TASK INSTRUCTIONS:
Copy the following items line for line, without any changes.

[start]

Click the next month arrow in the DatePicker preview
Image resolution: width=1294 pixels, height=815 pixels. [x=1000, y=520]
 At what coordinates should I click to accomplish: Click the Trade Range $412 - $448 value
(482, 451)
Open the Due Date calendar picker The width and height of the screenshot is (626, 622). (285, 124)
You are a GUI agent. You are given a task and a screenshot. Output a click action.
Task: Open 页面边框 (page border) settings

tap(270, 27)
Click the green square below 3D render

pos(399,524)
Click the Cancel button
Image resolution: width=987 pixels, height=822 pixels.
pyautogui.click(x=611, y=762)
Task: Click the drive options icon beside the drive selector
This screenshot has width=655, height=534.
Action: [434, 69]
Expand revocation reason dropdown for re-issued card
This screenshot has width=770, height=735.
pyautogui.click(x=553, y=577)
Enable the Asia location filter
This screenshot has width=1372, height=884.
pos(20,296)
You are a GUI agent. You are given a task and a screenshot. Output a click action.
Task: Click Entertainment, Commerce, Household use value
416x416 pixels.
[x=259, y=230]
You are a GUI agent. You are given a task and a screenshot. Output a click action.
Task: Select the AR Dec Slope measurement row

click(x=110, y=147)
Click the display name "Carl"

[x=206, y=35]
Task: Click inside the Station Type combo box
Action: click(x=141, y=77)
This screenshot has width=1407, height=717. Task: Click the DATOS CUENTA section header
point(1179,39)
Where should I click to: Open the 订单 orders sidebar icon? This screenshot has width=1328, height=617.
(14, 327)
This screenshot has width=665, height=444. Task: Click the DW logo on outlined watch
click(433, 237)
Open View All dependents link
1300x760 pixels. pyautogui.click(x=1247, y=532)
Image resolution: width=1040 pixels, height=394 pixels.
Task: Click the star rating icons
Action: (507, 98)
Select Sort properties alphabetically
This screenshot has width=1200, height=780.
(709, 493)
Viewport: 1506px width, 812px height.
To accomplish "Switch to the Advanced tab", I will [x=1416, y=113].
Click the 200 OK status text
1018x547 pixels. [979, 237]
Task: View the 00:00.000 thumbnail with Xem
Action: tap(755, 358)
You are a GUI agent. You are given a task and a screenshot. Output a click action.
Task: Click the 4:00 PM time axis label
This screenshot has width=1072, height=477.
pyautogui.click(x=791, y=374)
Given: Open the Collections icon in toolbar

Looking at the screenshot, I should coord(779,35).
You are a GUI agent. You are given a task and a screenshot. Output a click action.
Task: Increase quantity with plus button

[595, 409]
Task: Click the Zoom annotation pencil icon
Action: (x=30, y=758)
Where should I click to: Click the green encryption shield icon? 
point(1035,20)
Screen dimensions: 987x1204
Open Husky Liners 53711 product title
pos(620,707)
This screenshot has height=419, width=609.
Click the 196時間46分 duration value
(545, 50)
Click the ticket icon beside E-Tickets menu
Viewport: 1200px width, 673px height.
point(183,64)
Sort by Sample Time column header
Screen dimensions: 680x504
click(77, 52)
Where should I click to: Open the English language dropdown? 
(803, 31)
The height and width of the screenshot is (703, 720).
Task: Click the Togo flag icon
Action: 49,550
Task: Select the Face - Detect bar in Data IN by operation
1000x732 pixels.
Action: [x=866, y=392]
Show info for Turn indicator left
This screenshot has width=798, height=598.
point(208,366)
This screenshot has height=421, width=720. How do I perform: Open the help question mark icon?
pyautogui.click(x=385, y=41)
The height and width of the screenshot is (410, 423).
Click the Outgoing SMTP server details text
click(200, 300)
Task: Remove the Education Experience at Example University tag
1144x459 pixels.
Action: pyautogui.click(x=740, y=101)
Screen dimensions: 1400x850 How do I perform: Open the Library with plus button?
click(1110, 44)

[end]

EXPECTED ANSWER:
Click the next month arrow in the DatePicker preview
Image resolution: width=1294 pixels, height=815 pixels. [x=1000, y=520]
 At what coordinates should I click to accomplish: Click the Trade Range $412 - $448 value
(482, 451)
Open the Due Date calendar picker The width and height of the screenshot is (626, 622). (285, 124)
You are a GUI agent. You are given a task and a screenshot. Output a click action.
Task: Open 页面边框 (page border) settings

tap(270, 27)
Click the green square below 3D render

pos(399,524)
Click the Cancel button
Image resolution: width=987 pixels, height=822 pixels.
pyautogui.click(x=611, y=762)
Task: Click the drive options icon beside the drive selector
This screenshot has width=655, height=534.
Action: [434, 69]
Expand revocation reason dropdown for re-issued card
This screenshot has width=770, height=735.
pyautogui.click(x=553, y=577)
Enable the Asia location filter
This screenshot has width=1372, height=884.
pos(20,296)
You are a GUI agent. You are given a task and a screenshot. Output a click action.
Task: Click Entertainment, Commerce, Household use value
416x416 pixels.
[x=259, y=230]
You are a GUI agent. You are given a task and a screenshot. Output a click action.
Task: Select the AR Dec Slope measurement row

click(x=110, y=147)
Click the display name "Carl"

[x=206, y=35]
Task: Click inside the Station Type combo box
Action: click(x=141, y=77)
This screenshot has width=1407, height=717. Task: Click the DATOS CUENTA section header
point(1179,39)
Where should I click to: Open the 订单 orders sidebar icon? This screenshot has width=1328, height=617.
(14, 327)
This screenshot has width=665, height=444. Task: Click the DW logo on outlined watch
click(433, 237)
Open View All dependents link
1300x760 pixels. pyautogui.click(x=1247, y=532)
Image resolution: width=1040 pixels, height=394 pixels.
Task: Click the star rating icons
Action: (507, 98)
Select Sort properties alphabetically
This screenshot has width=1200, height=780.
(709, 493)
Viewport: 1506px width, 812px height.
To accomplish "Switch to the Advanced tab", I will [x=1416, y=113].
Click the 200 OK status text
1018x547 pixels. [979, 237]
Task: View the 00:00.000 thumbnail with Xem
Action: tap(755, 358)
You are a GUI agent. You are given a task and a screenshot. Output a click action.
Task: Click the 4:00 PM time axis label
This screenshot has width=1072, height=477.
pyautogui.click(x=791, y=374)
Given: Open the Collections icon in toolbar

Looking at the screenshot, I should coord(779,35).
You are a GUI agent. You are given a task and a screenshot. Output a click action.
Task: Increase quantity with plus button

[595, 409]
Task: Click the Zoom annotation pencil icon
Action: (x=30, y=758)
Where should I click to: Click the green encryption shield icon? 
point(1035,20)
Screen dimensions: 987x1204
Open Husky Liners 53711 product title
pos(620,707)
This screenshot has height=419, width=609.
Click the 196時間46分 duration value
(545, 50)
Click the ticket icon beside E-Tickets menu
Viewport: 1200px width, 673px height.
point(183,64)
Sort by Sample Time column header
Screen dimensions: 680x504
click(77, 52)
Where should I click to: Open the English language dropdown? 
(803, 31)
The height and width of the screenshot is (703, 720).
Task: Click the Togo flag icon
Action: 49,550
Task: Select the Face - Detect bar in Data IN by operation
1000x732 pixels.
Action: [x=866, y=392]
Show info for Turn indicator left
This screenshot has width=798, height=598.
point(208,366)
This screenshot has height=421, width=720. How do I perform: Open the help question mark icon?
pyautogui.click(x=385, y=41)
The height and width of the screenshot is (410, 423).
Click the Outgoing SMTP server details text
click(200, 300)
Task: Remove the Education Experience at Example University tag
1144x459 pixels.
Action: pyautogui.click(x=740, y=101)
Screen dimensions: 1400x850 How do I perform: Open the Library with plus button?
click(1110, 44)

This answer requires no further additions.